Data extracted from a collection:
——————————

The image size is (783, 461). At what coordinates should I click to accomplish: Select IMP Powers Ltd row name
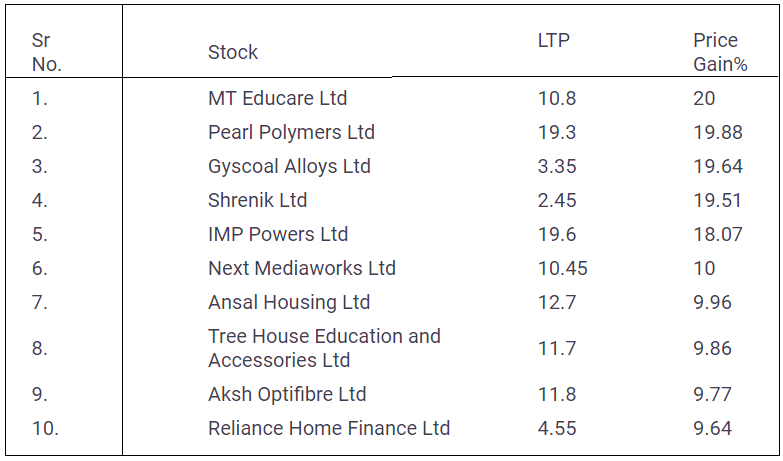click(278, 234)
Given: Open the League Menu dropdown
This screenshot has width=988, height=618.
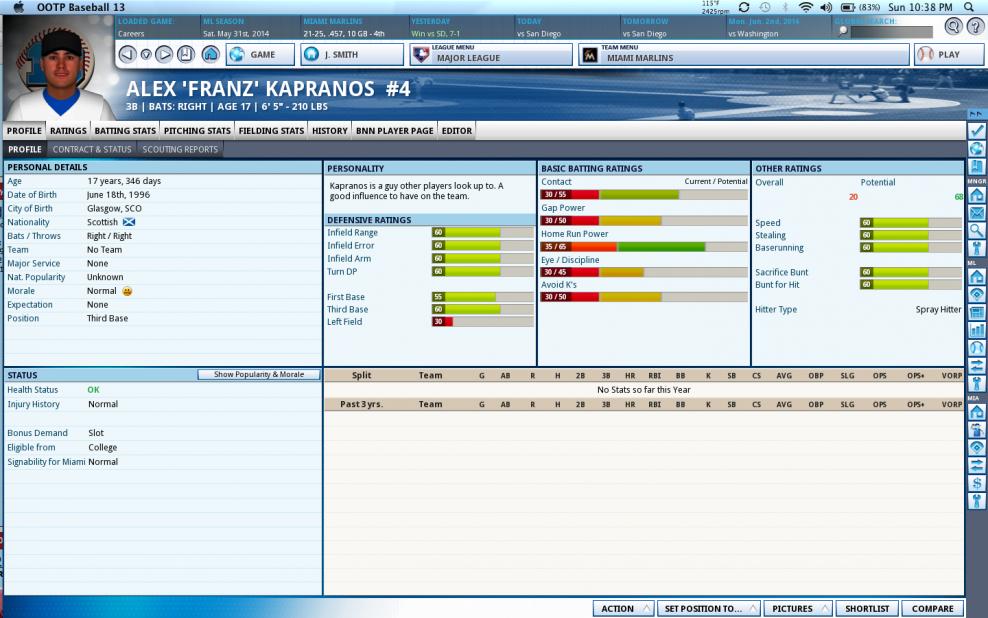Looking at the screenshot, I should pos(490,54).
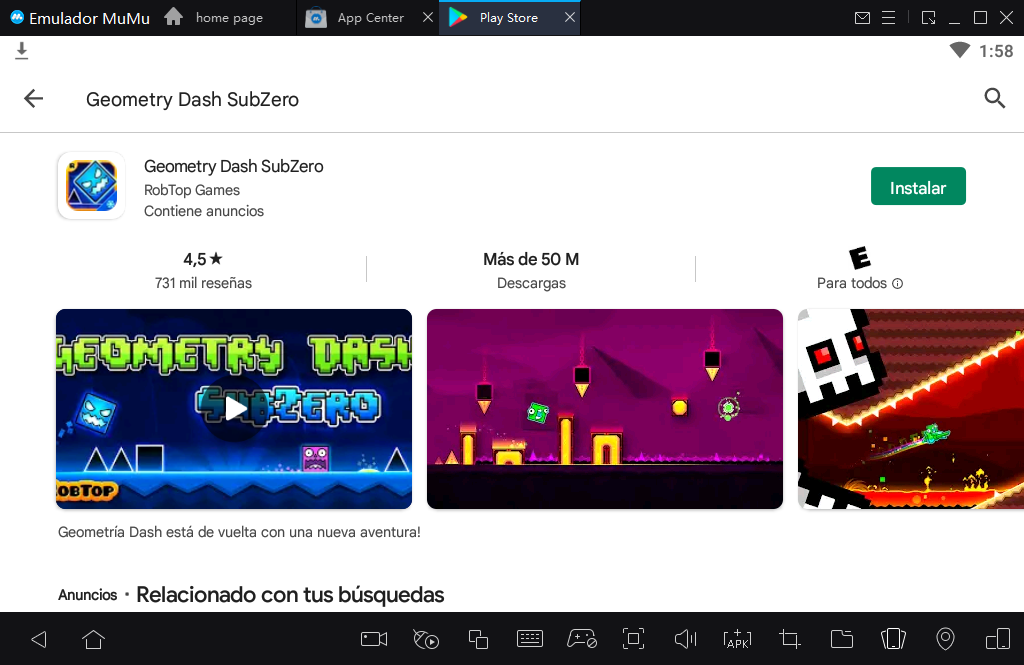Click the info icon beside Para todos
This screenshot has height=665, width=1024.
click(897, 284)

——————————

**Work item**
Without the pictures, give the entries above back exactly.

**Response to this task**
The image size is (783, 461). At what coordinates should I click to accomplish: Select IMP Powers Ltd row name
click(278, 234)
Given: Open the League Menu dropdown
This screenshot has width=988, height=618.
Looking at the screenshot, I should pos(490,54).
Click the info icon beside Para todos
This screenshot has height=665, width=1024.
click(897, 284)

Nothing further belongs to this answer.